A Hierarchical Architecture for Adaptive Brain-Computer Interfacing

Brain-computer interfaces (BCIs) allow a user to directly control devices such as cursors and robots using brain signals. Non-invasive BCIs, e.g., those based on electroencephalographic (EEG) signals recorded from the scalp, suffer from low signal-to-noise ratio which limits the bandwidth of control. Invasive BCIs allow fine-grained control but can leave users exhausted since control is typically exerted on a moment-by-moment basis. In this paper, we address these problems by proposing a new adaptive hierarchical architecture for brain-computer interfacing.
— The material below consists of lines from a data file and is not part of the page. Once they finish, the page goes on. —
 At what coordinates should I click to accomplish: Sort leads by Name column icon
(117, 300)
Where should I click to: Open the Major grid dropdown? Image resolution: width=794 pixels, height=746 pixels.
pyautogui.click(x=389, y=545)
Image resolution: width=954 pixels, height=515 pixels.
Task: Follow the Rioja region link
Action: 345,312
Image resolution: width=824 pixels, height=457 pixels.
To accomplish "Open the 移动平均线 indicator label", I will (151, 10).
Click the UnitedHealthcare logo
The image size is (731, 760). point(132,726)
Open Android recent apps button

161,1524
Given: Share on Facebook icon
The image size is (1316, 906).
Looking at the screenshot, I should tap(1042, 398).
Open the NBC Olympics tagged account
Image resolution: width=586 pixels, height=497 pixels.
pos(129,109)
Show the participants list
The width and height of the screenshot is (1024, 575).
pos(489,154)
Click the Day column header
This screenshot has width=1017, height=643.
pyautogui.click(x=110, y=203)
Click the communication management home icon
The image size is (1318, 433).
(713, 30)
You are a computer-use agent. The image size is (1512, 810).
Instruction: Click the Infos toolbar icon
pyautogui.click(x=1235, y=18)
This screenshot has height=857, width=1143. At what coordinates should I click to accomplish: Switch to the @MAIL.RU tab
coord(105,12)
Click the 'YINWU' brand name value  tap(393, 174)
The approach allows a user to teach the BCI new skills on-the-fly; these learned skills are later invoked directly as high-level commands, relieving the user of tedious low-level control. We report results from four subjects who used a hierarchical EEG-based BCI to successfully train and control a humanoid robot in a virtual home environment. Gaussian processes were used for learning high-level commands, allowing a BCI to switch between autonomous and user-guided modes based on the current estimate of uncertainty. We also report the first instance of multi-tasking in a BCI, involving simultaneous control of two different devices by a single user. Our results suggest that hierarchical BCIs can provide a flexible and robust way of controlling complex robotic devices in real-world environments.